Our results suggest that the size of nodules in the malignant group tended to be smaller compared to the benign and low-risk neoplasm groups but this was not significiant. The range of sizes within each group was wide and overlapped. Nodules classified as TBSRTC category IV and V are recommended for surgical resection due to their high risk of malignancy. It has been suggested that for nodules with TI-RADS scores less than or equal to 3, US surveillance instead of FNA can be performed (30). One study retrospectively assessed the effectiveness of three US risk stratification systems (ACR-TIRADS, ATA, and EU-TIRADS) in pediatric patients with thyroid nodules and a history of radiation exposure. With 52 patients, 27% had papillary thyroid cancer (PTC) upon final histology. The systems showed high specificity (95-97%) and negative predictive value (88-93%), but they failed to recommend biopsies in a significant number of PTC cases, often due to nodules being smaller than 1 cm. This study suggested that while these systems are reliable, they could be improved by adjusting the size criteria for biopsy recommendations (31). It’s important to note that nodule size alone is not a definitive indicator of malignancy, and other factors such as imaging characteristics and biopsy results must be considered.
Study Limitations
Limitations of this study include the small sample size, data collection from a single center, and the need for postoperative follow-up results.

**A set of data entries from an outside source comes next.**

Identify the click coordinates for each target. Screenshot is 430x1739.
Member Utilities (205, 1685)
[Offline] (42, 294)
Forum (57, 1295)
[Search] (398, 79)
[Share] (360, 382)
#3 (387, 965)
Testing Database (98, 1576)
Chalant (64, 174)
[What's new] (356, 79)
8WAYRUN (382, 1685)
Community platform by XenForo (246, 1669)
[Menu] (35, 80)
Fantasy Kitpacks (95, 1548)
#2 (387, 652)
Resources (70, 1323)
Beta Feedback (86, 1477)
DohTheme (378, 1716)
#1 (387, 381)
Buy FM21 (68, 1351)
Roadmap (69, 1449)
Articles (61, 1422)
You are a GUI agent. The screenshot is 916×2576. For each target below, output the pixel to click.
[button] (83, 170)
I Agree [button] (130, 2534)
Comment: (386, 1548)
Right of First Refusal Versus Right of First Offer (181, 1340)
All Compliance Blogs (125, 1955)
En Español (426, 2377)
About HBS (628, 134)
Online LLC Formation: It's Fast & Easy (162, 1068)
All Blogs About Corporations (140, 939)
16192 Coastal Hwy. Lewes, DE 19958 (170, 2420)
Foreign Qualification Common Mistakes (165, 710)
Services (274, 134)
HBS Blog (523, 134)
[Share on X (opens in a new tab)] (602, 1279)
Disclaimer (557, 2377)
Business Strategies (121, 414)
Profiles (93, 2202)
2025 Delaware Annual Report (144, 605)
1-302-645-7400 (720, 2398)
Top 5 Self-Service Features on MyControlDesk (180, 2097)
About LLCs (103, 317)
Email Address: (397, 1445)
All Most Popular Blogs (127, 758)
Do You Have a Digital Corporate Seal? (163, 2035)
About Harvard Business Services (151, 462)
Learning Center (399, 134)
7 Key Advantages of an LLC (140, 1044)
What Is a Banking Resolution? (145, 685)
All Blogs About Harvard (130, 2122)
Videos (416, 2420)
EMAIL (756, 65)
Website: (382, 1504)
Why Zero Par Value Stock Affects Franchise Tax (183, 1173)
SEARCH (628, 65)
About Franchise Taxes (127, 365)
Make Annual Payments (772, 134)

So, there is a need for more in-depth studies with larger sample sizes and results from long-term follow-ups.
Conclusion
The optimal management of AUS/FLUS and FN/SFN thyroid nodules in children is still an area of active research, and it should be individualized based on factors such as the patient’s age, the size and characteristics of the nodule, and the results of diagnostic FNAB. The postoperative pathology assessment showed a discernible variability in EU-TIRADS scores. Specifically, within the Bethesda 3 category, instances of malignancy exhibited a comparatively diminished percentage of EU-TIRADS 5, in contrast to its more pronounced occurrence within the low-risk and benign cohorts. Conversely, among Bethesda 4 cases, there emerged a conspicuous ascending trajectory in EU-TIRADS scores concomitant with a worsening trend in postoperative pathology diagnoses. These findings accentuate the nuanced and debatable nature of the EU-TIRADS scoring system’s utility in effectively guiding the intricate clinical decision-making process concerning pediatric thyroid nodules. The EU-TIRADS scoring system has the potential to be a useful tool for evaluating thyroid nodules in children, but its accuracy and effectiveness still require confirmation through well-designed large studies.
Acknowledgement
We thank all participants and their families for their involvement in our research.